The report would claim under a chapter titled, “Leave it to Bibi: Allowing or Encouraging an Israeli Military Strike” (.pdf) that (emphasis added):
An Israeli air campaign against Iran would have a number of very important differences from an American campaign. First, the Israeli Air Force (IAF) has the problem of overflight transit from Israel to Iran. Israel has no aircraft carriers, so its planes must take off from Israeli air bases. It also does not possess long-range bombers like the B-1 or B-2, or huge fleets of refueling tankers, all of which means that unlike the United States, Israel cannot avoid flying through someone’s air space. The most direct route from Israel to Iran’s Natanz facility is roughly 1,750 kilometers across Jordan and Iraq. As the occupying power in Iraq, the United States is responsible for defending Iraqi airspace. 

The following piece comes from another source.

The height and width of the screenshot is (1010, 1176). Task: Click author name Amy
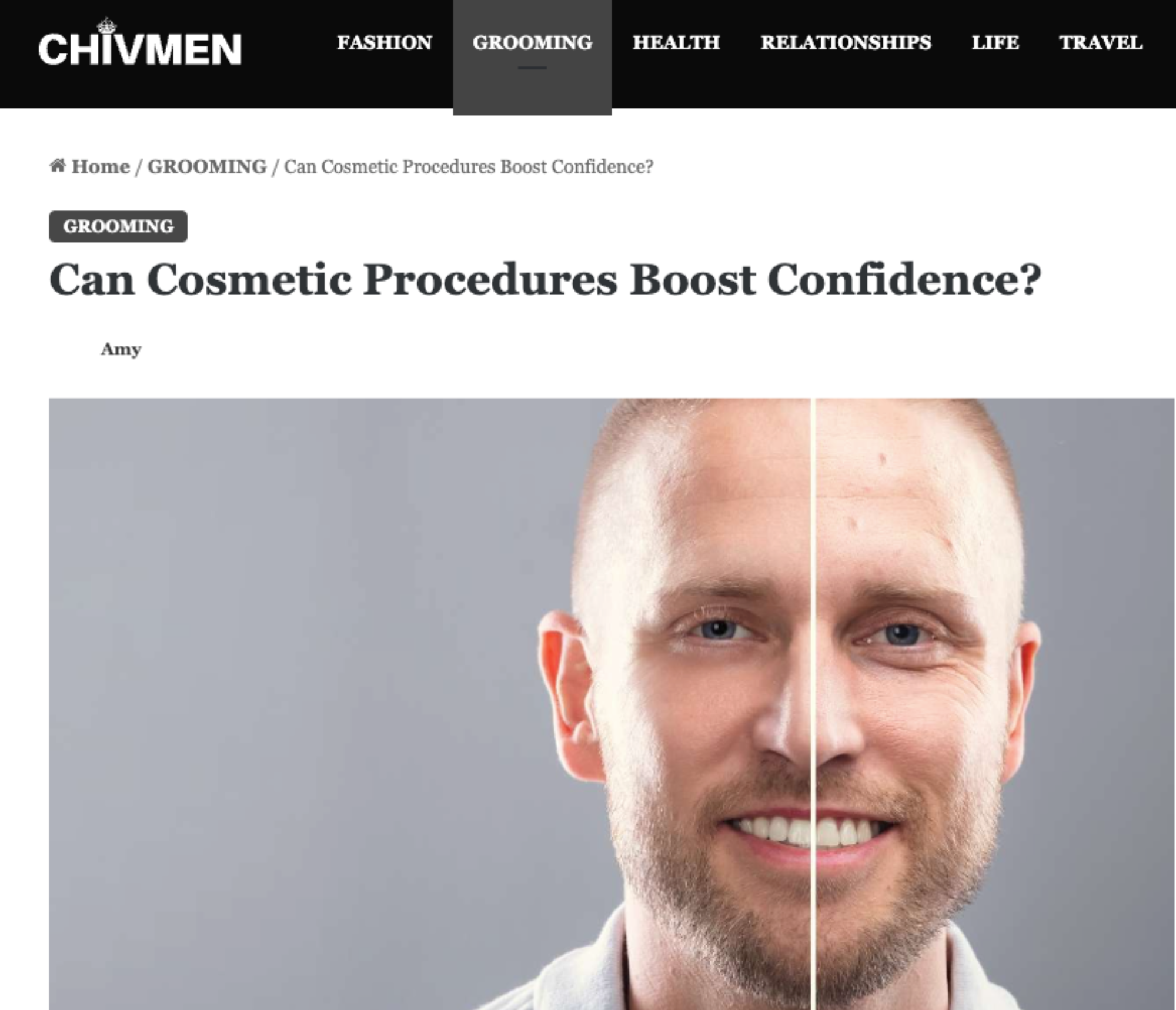pyautogui.click(x=121, y=349)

It would also state (emphasis added):
From the American perspective, this negates the whole point of the option—distancing the United States from culpability—and it could jeopardize American efforts in Iraq, thus making it a possible nonstarter for Washington. Finally, Israeli violation of Jordanian airspace would likely create political problems for King Abdullah of Jordan, one of America’s (and Israel’s) closest Arab friends in the region. Thus it is exceedingly unlikely that the United States would allow Israel to overfly Iraq, and because of the problems it would create for Washington and Amman, it is unlikely that Israel would try to fly over Jordan.

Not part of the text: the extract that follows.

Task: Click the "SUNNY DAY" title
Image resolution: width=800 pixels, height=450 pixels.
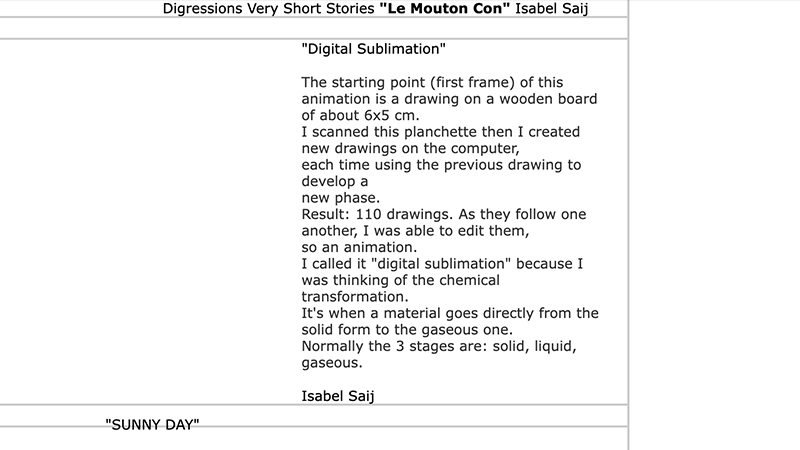Action: pos(152,425)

And finally, the Brookings paper would claim (emphasis added):
An Israeli attack on Iran would directly affect key American strategic interests. If Israel were to overfly Iraq, both the Iranians and the vast majority of people around the world would see the strike as abetted, if not authorized, by the United States. Even if Israel were to use another route, many Iranians would still see the attack as American supported or even American orchestrated. After all, the aircraft in any strike would be American produced, supplied, and funded F-15s and F-16s, and much of the ordnance would be American made. In fact, $3 billion dollars in U.S. assistance annually sustains the IDF’s conventional superiority in the region.
Thus, by removing US troops from Iraq regarding 2009 US plans to have Israel strike Iran then – or to have US troops withdrawn from Syria to distance the US from culpability ahead of Israeli strikes in the near future – the US can remove this critical obstruction toward greater escalation and even major war – not toward peace.
As to what the US would do in the wake of a supposedly “unilateral” Israeli strike – Brookings had an answer for that too (emphasis added):
However, as noted in the previous chapter, the airstrikes themselves are really just the start of this policy. Again, the Iranians would doubtless rebuild their nuclear sites. They would probably retaliate against Israel, and they might retaliate against the United States, too (which might create a pretext for American airstrikes or even an invasion). And it seems unlikely that they would cease their support for violent extremist groups or efforts to overturn the regional status quo in the aftermath of Israeli airstrikes. Their opposition to an Arab-Israeli peace treaty would likely be redoubled. Hence the United States would still need a strategy to handle Iran after completion of the Israeli airstrikes, and this could mean a much longer time frame to achieve all of America’s goals.
This policy within a Syrian context could mean major, unprecedented Israeli strikes on Syrian targets – a major escalation from previous and more limited strikes – but avoiding Russian targets, under the assumption Moscow will fall short of retaliating to avoid full-scale war.
Israel has already made its intentions clear that it will continue confronting “Iran” in Syria after the withdrawal of US forces.
Any retaliation by Damascus – real or staged – will be used to bring the US back into the conflict with a wider claimed pretext to take on Damascus directly – with the added benefit of not having US troops on the ground serving as easy targets in the immediate fallout of a much larger conflict.